I was born with a medical condition called cystic hygroma (lymphatic malformations). In layman’s terms, I have cysts which form where I have lymph nodes, due to malformations in my lymphatic system.
Due to the nature of my medical condition, I’ve had so many medical procedures that I’ve lost count. I was regularly in and out of hospital for the first 13 years of my life. In the early 2000s, most of my major procedures were to improve my visible difference, and to give me a better quality of life.
This is something which I will always be grateful for, but this was of course difficult. It would be for any child who were to undergo multiple medical procedures from such a young age, for both themselves and those around them.
Personally though, the real challenge wasn’t the medical procedures, but it was the mental aspect of growing up with a visible difference. This would often involve trying to deal with other people’s reactions in public (looks, name calling etc), but also just trying to accept my medical condition.
As a kid, it is difficult enough just trying to understand your emotions. For me it was even more difficult as I couldn’t communicate or express how my visible difference (or treatment because of it) made me feel. When I was younger, I would get angry easily, especially at home.
At school however, depending on who you ask, some might say I was an angel… because I was! But on a more serious note, I think that attending a special needs school helped, because I was more comfortable being with other disabled children.
Even though I went to a school for children with disabilities, I still couldn’t help but feel like I was in a bubble. I still felt like I was the only one who looked different. Of course, due to the nature of having a disability, everyone had differences. However, there were a lot of common attributes, for example being in a wheelchair, but there was nobody with a visible difference similar to myself.

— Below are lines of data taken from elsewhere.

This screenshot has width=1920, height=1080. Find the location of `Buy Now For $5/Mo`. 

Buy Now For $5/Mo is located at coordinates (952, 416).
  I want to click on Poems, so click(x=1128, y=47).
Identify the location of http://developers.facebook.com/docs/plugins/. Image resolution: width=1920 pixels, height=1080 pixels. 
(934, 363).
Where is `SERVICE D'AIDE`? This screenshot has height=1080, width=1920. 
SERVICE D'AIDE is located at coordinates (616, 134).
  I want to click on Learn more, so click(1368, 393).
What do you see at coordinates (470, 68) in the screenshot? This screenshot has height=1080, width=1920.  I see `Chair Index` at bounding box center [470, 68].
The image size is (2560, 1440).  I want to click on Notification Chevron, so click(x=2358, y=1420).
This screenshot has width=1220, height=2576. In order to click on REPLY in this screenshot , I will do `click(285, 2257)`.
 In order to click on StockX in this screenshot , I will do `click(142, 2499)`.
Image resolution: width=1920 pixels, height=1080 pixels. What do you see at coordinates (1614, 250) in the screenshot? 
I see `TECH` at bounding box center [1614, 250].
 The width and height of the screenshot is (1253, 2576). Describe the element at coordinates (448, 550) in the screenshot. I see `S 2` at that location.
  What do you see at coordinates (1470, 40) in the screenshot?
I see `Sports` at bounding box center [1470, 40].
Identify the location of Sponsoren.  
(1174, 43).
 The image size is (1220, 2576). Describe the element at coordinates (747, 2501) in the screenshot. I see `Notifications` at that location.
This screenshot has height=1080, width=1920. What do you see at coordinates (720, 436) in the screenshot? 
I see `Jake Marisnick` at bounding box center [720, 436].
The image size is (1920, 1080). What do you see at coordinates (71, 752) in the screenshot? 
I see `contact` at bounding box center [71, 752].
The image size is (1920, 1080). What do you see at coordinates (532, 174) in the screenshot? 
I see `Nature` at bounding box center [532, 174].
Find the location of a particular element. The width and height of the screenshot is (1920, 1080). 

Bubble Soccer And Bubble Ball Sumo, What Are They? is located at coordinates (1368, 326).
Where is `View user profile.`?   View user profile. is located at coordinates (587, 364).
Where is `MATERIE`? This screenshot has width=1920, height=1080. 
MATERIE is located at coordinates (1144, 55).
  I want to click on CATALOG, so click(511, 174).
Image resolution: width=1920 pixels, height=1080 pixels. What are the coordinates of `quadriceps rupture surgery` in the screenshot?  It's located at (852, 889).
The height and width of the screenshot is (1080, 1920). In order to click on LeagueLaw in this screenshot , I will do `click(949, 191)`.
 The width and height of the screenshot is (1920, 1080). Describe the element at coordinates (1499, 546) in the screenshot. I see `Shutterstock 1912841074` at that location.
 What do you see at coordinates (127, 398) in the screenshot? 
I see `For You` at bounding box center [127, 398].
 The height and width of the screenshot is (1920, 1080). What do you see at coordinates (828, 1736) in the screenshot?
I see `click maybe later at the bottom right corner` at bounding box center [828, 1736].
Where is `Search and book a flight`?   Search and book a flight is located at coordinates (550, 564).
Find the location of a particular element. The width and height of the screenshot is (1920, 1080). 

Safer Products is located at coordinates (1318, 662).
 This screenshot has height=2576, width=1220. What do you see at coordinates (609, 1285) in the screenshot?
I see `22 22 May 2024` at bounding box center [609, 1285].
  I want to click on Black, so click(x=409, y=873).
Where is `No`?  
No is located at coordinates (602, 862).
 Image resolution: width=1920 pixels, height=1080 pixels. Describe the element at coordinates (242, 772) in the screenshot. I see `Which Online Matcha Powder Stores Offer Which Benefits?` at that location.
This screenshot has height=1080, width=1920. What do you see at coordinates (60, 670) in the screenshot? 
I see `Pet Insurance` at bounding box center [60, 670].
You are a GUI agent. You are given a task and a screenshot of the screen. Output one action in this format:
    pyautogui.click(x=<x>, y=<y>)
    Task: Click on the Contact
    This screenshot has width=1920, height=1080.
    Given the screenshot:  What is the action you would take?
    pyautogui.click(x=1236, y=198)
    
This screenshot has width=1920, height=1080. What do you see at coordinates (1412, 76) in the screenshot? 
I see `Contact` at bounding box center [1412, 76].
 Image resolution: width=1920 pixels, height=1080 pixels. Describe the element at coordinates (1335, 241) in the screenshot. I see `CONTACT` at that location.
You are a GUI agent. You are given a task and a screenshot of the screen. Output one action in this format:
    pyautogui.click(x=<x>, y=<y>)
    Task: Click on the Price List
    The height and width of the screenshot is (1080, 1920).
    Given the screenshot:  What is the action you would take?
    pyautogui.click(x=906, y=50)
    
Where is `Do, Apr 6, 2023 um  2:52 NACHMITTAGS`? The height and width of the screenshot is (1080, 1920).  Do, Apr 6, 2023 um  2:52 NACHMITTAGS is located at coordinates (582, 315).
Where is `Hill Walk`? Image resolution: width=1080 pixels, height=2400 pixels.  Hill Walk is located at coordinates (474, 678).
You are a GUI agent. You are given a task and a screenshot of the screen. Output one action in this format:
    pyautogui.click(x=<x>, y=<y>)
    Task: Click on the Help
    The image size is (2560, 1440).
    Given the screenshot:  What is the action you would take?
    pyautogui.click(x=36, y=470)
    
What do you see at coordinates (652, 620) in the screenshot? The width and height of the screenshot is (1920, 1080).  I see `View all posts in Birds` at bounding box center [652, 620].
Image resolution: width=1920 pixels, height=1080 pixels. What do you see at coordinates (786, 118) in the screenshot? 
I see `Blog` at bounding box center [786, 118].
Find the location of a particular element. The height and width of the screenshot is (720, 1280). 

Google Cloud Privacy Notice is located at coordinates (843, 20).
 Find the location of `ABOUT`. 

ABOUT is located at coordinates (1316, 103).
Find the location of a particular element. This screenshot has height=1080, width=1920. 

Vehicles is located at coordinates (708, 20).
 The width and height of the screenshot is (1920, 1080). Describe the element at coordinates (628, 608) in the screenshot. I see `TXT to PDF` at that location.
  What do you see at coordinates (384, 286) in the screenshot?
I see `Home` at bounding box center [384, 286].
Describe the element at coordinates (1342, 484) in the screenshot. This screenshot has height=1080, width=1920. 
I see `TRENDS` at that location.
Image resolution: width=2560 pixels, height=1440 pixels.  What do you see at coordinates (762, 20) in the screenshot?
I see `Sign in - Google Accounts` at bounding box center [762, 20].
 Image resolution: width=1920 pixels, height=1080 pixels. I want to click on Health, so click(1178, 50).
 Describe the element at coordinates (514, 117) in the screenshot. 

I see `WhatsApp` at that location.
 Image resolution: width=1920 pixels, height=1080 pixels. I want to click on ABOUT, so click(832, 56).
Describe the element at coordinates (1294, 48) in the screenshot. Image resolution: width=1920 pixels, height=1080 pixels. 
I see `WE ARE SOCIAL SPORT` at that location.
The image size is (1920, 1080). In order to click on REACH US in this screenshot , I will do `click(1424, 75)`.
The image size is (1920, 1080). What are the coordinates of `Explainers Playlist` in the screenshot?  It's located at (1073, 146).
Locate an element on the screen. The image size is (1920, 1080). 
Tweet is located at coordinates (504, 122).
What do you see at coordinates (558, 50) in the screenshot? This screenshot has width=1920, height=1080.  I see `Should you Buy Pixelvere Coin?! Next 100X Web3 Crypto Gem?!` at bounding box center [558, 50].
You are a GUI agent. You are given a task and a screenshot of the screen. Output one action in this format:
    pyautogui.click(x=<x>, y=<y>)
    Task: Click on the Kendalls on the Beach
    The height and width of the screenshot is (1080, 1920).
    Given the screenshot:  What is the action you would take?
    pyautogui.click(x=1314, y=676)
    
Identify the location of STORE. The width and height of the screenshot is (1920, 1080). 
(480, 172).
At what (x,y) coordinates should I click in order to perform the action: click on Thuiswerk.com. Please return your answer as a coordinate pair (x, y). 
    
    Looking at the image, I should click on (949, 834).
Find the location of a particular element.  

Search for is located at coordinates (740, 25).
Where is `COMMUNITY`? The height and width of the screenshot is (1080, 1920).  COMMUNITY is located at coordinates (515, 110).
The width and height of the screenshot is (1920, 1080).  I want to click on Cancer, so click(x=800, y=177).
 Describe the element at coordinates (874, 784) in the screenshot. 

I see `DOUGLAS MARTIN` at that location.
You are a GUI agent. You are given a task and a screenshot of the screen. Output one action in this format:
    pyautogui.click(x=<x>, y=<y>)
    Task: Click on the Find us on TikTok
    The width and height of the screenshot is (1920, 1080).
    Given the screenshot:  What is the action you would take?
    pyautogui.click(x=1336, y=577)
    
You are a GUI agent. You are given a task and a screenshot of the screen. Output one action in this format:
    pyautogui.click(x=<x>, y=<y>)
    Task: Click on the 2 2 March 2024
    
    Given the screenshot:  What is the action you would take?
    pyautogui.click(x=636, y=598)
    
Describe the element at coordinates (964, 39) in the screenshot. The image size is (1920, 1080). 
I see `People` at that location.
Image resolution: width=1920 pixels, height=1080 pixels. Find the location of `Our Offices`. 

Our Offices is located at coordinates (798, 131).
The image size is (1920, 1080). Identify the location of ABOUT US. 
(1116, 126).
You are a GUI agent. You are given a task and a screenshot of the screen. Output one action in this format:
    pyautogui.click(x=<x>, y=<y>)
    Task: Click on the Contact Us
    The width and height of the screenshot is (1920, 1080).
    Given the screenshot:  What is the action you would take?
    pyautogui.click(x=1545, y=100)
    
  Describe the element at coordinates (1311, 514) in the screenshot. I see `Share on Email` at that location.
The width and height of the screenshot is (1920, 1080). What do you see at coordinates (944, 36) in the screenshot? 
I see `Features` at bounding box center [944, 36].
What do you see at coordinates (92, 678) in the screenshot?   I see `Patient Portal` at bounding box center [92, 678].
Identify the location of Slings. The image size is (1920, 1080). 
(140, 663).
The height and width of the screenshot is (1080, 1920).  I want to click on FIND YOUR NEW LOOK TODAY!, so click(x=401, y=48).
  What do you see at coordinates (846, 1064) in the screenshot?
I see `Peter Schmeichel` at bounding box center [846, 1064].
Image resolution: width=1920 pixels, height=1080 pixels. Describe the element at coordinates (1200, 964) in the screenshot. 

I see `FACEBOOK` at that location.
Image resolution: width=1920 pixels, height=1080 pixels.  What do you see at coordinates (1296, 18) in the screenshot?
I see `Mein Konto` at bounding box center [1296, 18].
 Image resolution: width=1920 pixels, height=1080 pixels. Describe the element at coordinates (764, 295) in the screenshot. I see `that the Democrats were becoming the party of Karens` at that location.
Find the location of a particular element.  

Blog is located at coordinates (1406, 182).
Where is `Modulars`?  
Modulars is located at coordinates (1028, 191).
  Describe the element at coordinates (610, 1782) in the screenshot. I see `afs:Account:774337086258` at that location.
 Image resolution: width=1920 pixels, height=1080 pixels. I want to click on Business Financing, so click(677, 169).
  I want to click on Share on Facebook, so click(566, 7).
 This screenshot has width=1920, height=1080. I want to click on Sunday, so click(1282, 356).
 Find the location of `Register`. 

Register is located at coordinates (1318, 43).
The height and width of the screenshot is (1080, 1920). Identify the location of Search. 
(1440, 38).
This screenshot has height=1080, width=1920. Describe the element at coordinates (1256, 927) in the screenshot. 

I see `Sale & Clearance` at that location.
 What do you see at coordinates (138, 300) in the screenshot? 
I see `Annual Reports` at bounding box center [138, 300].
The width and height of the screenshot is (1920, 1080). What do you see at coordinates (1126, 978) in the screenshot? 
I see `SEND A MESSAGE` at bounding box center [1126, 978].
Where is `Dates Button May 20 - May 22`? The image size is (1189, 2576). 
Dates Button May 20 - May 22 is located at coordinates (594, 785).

Whilst I was perfectly comfortable in my school environment, I did not know, nor was friends with anyone who had a visible difference like myself. I did not have anyone to look up to, and I think for me that’s one vital thing I wish I had as a kid. I wish I had someone who had gone through something similar, and that I could have looked up to (such as Adam Pearson who I now greatly admire).
I wish social media was more advanced back in my school days, and that I could have been part of Facebook groups, communicating with people with the same conditions (or similar). Unfortunately, that was not the case, but eventually as I got older, I did learn to accept who I was and consequently my medical condition.
Honestly, one of the biggest things that helped me get through everything was the rapper Eminem. Mainly because of how he ‘owned his shit’ – excuse my language, but it’s true! For example, his final rap battle scene in the film 8 Mile, where he used advantageous self-deprecation in order to address a power imbalance between himself and his opponent. A pre-emptive strike, if you will.
Everything his opponent was going to say about him, he already said. That left his opponent powerless, with nothing to say or insult him about. That sort of ideology has helped me throughout life since, ‘like sure I got a big head… but I know and own that so you can’t hurt me with that’.
That helped me on my journey to self-acceptance. As a kid the visible difference owned me, and now I own the visible difference.
I’m going to end this piece by saying something I wish I heard when I was a kid. In your general day-to-day life, visible differences aside, find yourself as a person and own who you are. Most importantly, do not let other people tell you otherwise.